- O ministro Alexandre de Moraes, do Supremo Tribunal Federal (STF), suspendeu processos que utilizam relatórios do Conselho de Controle de Atividades Financeiras (Coaf) sem autorização judicial.
- A decisão foi tomada em 20 de agosto de 2025, a pedido da Procuradoria-Geral da República (PGR), para evitar anulações em massa de investigações.
- A suspensão afeta processos que não abriram um procedimento formal de investigação e gera preocupações entre investigadores.
- O Ministério Público de São Paulo solicitou que a suspensão se aplique apenas a decisões que contrariem entendimentos anteriores do STF, para permitir a continuidade das ações penais.
- Relatórios do Coaf são essenciais em investigações de grande relevância, como os ataques de 8 de janeiro e casos de corrupção envolvendo policiais.
O ministro Alexandre de Moraes, do STF, suspendeu processos em todo o Brasil que utilizam relatórios do Coaf (Conselho de Controle de Atividades Financeiras) sem autorização judicial. A decisão, tomada na quarta-feira (20), visa evitar anulações em massa de investigações, mas gerou preocupações entre investigadores.
A suspensão abrange processos que utilizam relatórios requisitados pelo Ministério Público sem a abertura de um procedimento formal de investigação. Moraes tomou essa medida a pedido da Procuradoria-Geral da República (PGR), em meio a um cenário de incerteza jurídica sobre o compartilhamento de dados do Coaf. A expectativa é que o Supremo Tribunal Federal (STF) defina uma tese que valide esse compartilhamento, apesar de algumas discordâncias entre os ministros.
Relatórios do Coaf têm sido fundamentais em investigações de grande repercussão, como os ataques de 8 de janeiro e casos envolvendo facções criminosas. A decisão de Moraes pode impactar investigações em andamento, levando o Ministério Público de São Paulo a solicitar uma delimitação urgente da suspensão. O procurador-geral de Justiça de São Paulo, Paulo Sérgio de Oliveira e Costa, destacou que a suspensão pode afetar medidas cautelares, como prisões e sequestros de bens.
Entre as operações sob risco estão a Tacitus, que investiga policiais suspeitos de corrupção, e a Fim da Linha, relacionada ao PCC. O MP paulista pediu que a suspensão se aplique apenas a decisões que contrariem entendimentos anteriores do STF, permitindo a continuidade das ações penais.

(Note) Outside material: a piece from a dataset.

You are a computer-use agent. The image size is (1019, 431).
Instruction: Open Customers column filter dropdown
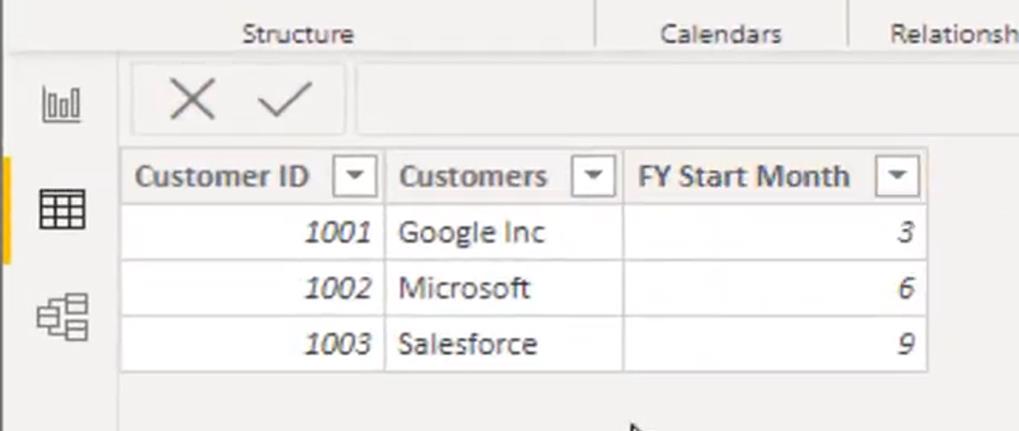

Por outro lado, advogados criticam a prática de solicitar relatórios do Coaf sem autorização judicial, defendendo que o órgão deve atuar como uma unidade de inteligência financeira.
Atualmente, o Coaf se relaciona com as polícias de duas maneiras: produzindo relatórios e enviando-os para investigação ou respondendo a solicitações específicas de órgãos de investigação. Em 2019, o STF já havia autorizado o compartilhamento de dados sem autorização judicial, mas a falta de um entendimento consolidado tem gerado insegurança jurídica nas operações em curso.